Entries provided
========

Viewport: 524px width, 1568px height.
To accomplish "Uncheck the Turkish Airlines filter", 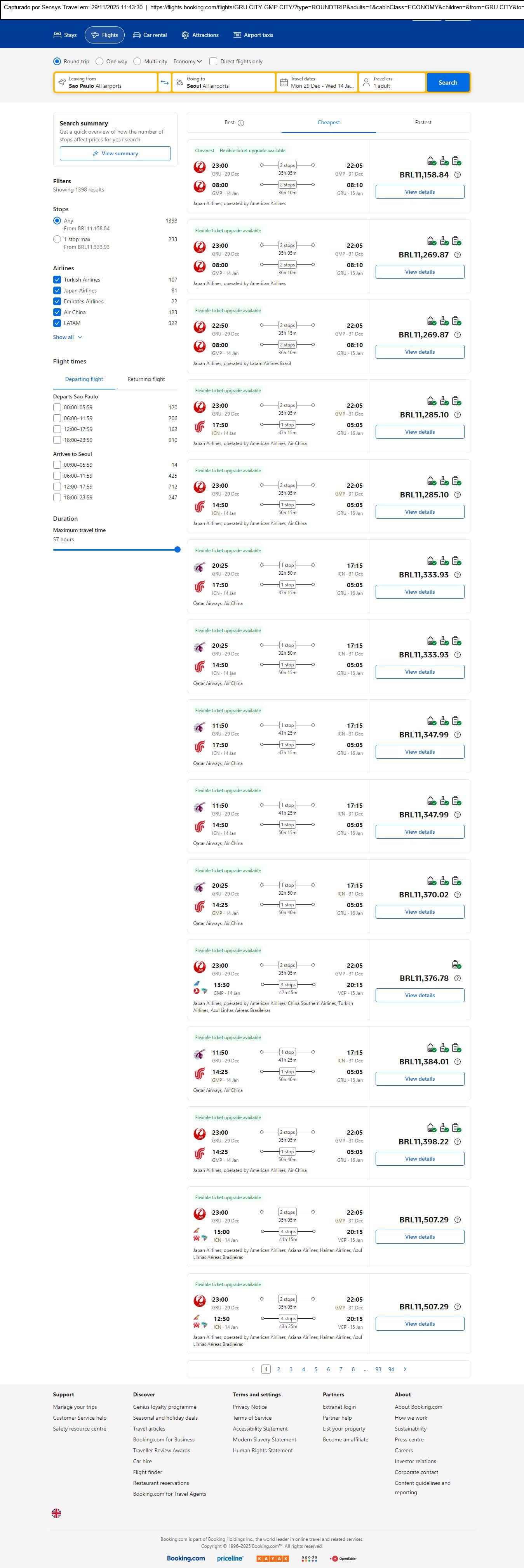I will (57, 280).
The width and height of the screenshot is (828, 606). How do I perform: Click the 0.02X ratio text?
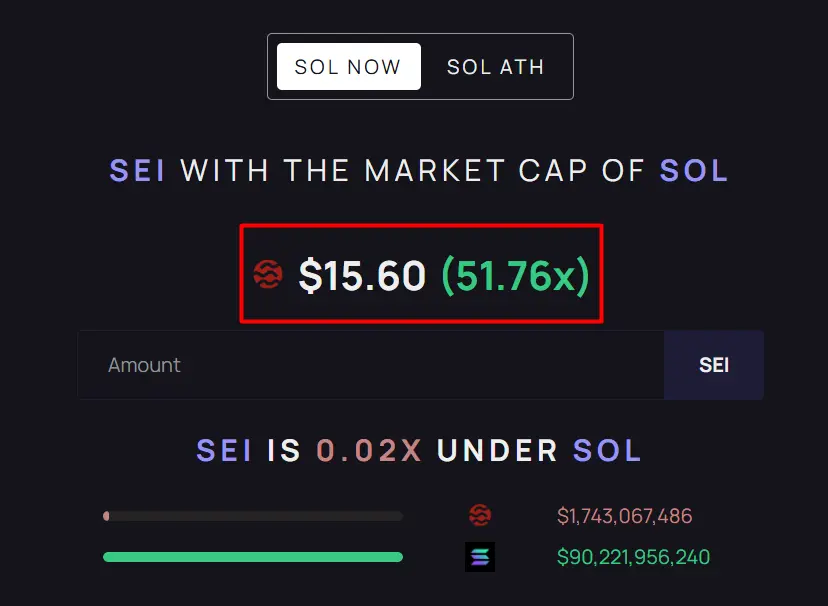tap(369, 450)
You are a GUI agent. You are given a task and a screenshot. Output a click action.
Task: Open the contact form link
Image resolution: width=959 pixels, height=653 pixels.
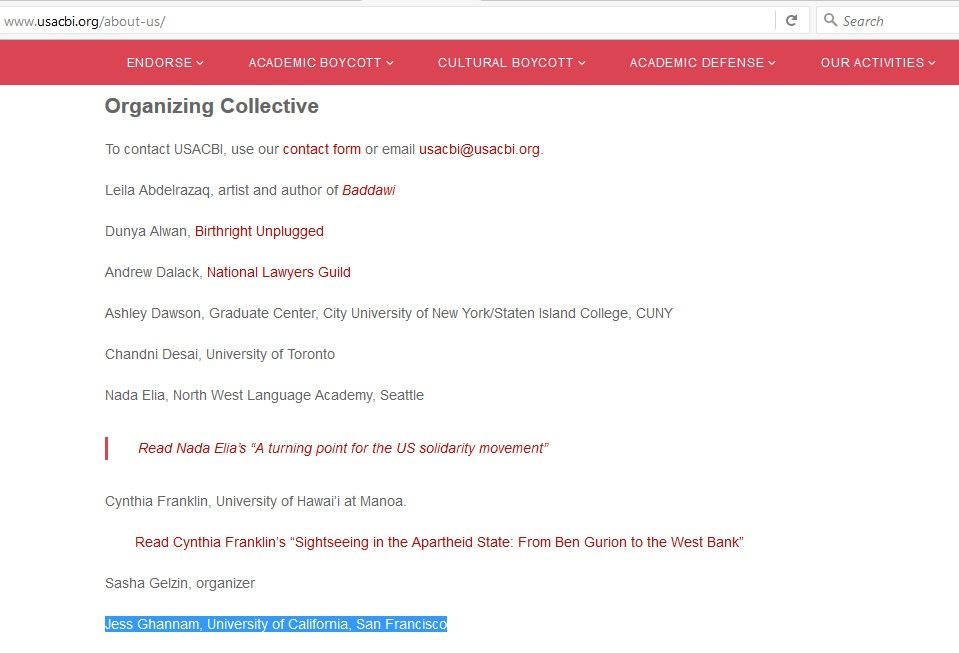321,149
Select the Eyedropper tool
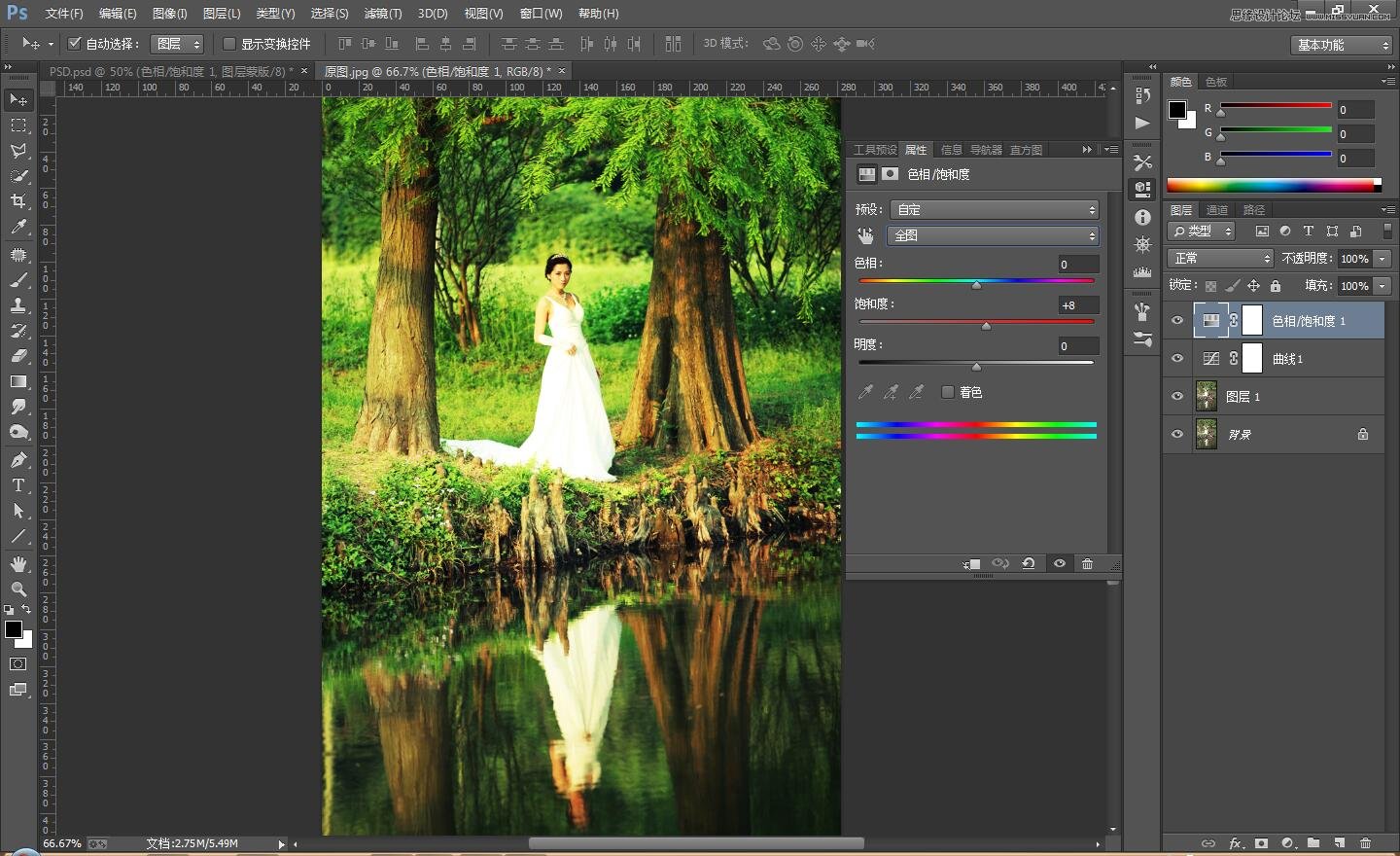This screenshot has width=1400, height=856. pyautogui.click(x=18, y=228)
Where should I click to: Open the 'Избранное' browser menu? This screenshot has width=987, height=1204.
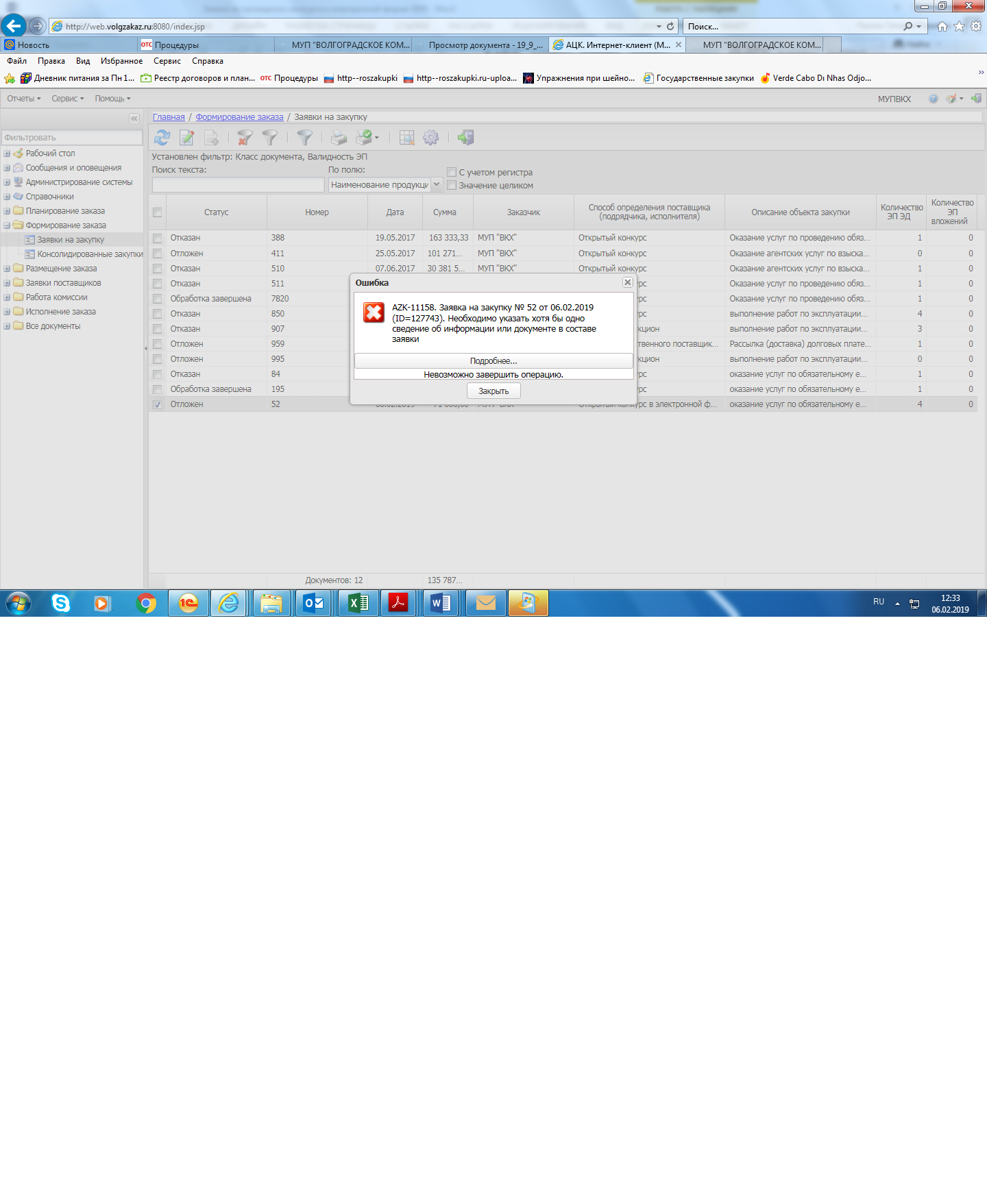tap(121, 61)
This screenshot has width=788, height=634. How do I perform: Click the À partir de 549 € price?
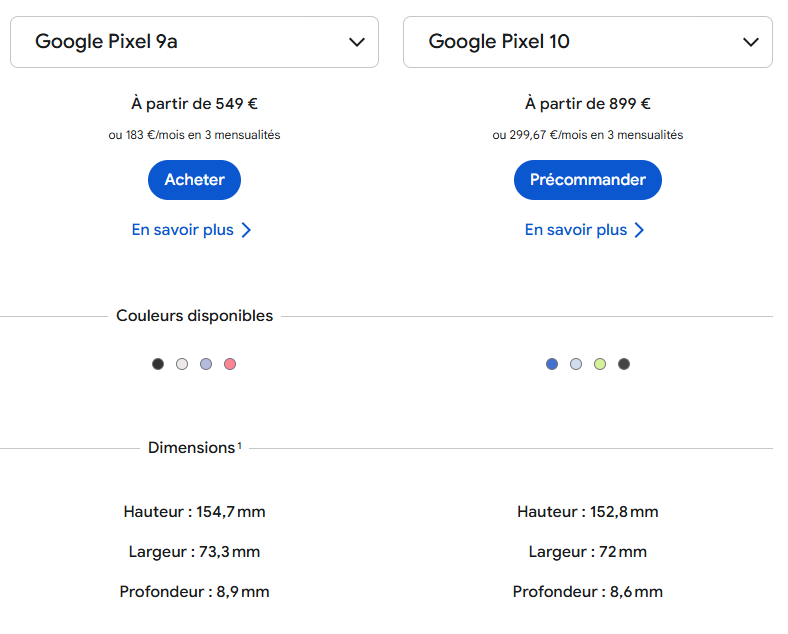[x=194, y=103]
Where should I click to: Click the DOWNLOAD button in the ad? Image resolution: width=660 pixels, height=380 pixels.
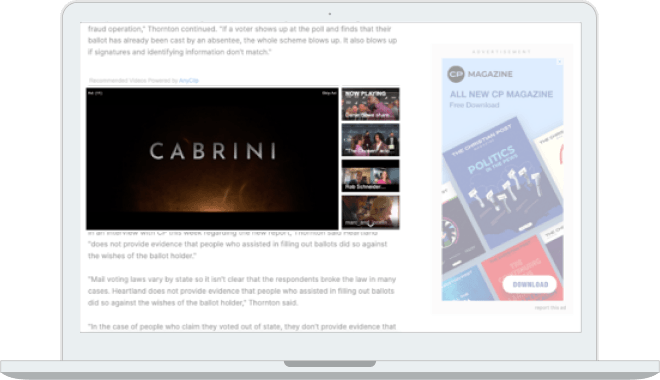point(530,284)
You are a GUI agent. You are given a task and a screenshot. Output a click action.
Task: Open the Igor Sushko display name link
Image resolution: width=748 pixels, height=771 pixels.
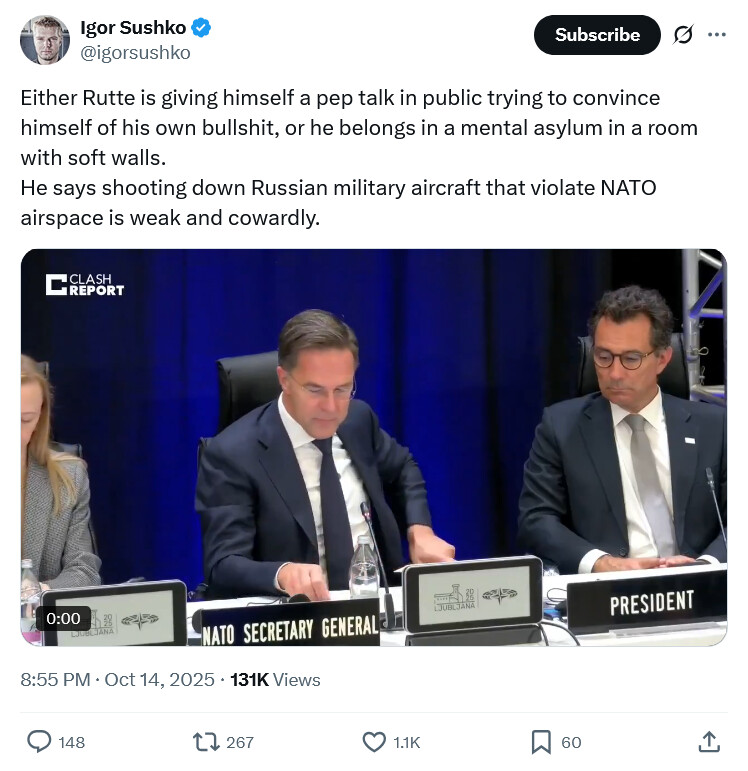(x=133, y=29)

========

Exercise
Scan the data above and copy every line with "link" in it.

Result of the exercise
Task: Open the contact form link
Task: Open the Igor Sushko display name link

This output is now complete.